Rosa e Joana dançam tango no 7° andar às segundas e quartas-feiras. Terça bebem cerveja na sala, quinta brigam pela louça, no final de semana riem e gozam, repetidas vezes.
Quem mora ao lado escuta, claro, com prazer, por vezes, curiosidade, por outras, incômodo, afinal também; seja por una cabeça ou mi Buenos Aires querido, interpretados pela gravidade de Rosa, ensaiando para a live que ainda não teve coragem de fazer; ou os passos de Joana, professora e pernambucana, ensinando maxixe sem par, sendo homem e mulher em videoaulas in english para estrangeiros entusiastas, tarados por folclore brasileiro. Casal há poucos meses, a pandemia as enclausurou num apartamento de um quarto, sem sacada, no centro de São Paulo, de solo fértil, mas poucas chuvas e lá dentro, equilibravam-se no mesmo fio instável de intersecção que, na Belle époque latino-americana, uniu à distância as supracitadas e transgressivas manifestações artísticas, um século depois muito confortavelmente alçadas à Cultura.
Um dia choveu a cântaros, a luz acabou e Joana deixou um copo quebrar. Sem relacionar-se com as sucessivas desgraças que acometiam o cômodo ao lado e aproveitando interlúdio, o lamento argentino de Rosa alcançou decibéis imprevistos. Aquela que guardava as explosões apenas para o sapateado, deixou-se arrebentar e respondeu à altura: berrou um calaboca acústico tão ressonante que fez o vizinho destilar em baixa resolução eu sabia que tinha algo errado com essas lésbicas. Acontece que uma voz não foi capaz de calar a outra e a milonga prosseguiu num galope melancólico e tinto do qual só os argentinos são capazes. O acento agreste não entregou a vitória de bandeja à porteña, que atirou ao chão o vaso de gerânios, provocando mais alastre. A esta altura, a coreografia não se limitava ao quarto e navegava pela cozinha, sala, banheiro, numa maré imprevista até para a dançarina experiente.
Os curiosos e descarados vieram à janela contemplar o espetáculo. A crítica elogiou as escolhas estéticas relativas ao cenário e as soluções inovadoras dos técnicos: fraturas luminosas de vidro, porcelana, cerâmica, argila, dentre outros materiais desconhecidos, inundavam o piso. Os mais ingênuos se apegavam à trilha sonora e aos efeitos especiais do tempo; os mais ousados chegaram a contribuir com um título para a obra: naufrágio fúlgido.

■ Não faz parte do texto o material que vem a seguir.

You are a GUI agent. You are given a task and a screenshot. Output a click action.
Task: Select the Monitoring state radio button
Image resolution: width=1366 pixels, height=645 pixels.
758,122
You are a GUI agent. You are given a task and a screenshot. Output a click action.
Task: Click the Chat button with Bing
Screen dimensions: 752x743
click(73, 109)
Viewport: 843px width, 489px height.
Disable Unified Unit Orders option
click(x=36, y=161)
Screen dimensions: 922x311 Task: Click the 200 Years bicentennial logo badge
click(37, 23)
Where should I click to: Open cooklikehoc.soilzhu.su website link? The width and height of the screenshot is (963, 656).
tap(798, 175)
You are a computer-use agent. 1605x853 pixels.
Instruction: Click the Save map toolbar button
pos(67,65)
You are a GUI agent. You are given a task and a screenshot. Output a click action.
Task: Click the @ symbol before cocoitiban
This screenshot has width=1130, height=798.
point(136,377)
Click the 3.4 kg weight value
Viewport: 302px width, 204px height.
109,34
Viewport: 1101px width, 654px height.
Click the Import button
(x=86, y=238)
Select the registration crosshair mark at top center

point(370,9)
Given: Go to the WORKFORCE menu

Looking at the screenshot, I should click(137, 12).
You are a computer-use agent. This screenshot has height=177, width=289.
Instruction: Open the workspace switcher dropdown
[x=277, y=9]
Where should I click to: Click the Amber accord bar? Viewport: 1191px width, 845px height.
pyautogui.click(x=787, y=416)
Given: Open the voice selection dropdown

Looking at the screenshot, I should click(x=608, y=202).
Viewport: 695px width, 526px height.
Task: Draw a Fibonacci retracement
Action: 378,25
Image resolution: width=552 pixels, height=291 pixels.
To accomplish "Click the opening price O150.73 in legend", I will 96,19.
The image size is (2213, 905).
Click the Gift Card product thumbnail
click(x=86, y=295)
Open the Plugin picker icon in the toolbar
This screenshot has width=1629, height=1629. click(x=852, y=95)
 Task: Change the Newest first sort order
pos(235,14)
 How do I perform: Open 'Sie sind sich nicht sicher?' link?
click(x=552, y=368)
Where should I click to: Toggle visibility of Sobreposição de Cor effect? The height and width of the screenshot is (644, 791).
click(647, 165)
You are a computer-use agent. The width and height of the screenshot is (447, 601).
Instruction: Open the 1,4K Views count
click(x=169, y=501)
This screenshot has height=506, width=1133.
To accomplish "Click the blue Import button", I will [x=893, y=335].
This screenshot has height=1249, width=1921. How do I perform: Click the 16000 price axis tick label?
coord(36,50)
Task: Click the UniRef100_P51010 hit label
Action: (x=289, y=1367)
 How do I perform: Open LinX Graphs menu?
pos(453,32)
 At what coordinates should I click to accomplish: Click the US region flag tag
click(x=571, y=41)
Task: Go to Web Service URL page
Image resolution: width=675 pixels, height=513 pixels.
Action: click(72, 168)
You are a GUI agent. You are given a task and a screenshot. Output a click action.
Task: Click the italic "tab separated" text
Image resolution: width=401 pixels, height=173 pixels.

Quando a cortinas caíram, ali onde parecia haver só rompimento e vergonha, exaustas e apátridas sobre seus restos, elas descobriram a composição de uma nova dança à duas: a dor. Num retrato distante, acharam-na bela, decerto mais original do que as notas que até então reproduziam, e quiseram emoldurar o resultado. Deixaram os cacos sobre o chão, sem retocá-los, e, nos anos seguintes, aprenderam a quebrar, no tempo certo, cada um dos objetos adquiridos. Talvez com intenção de dançar sobre eles, talvez apenas de vê-los brilhar.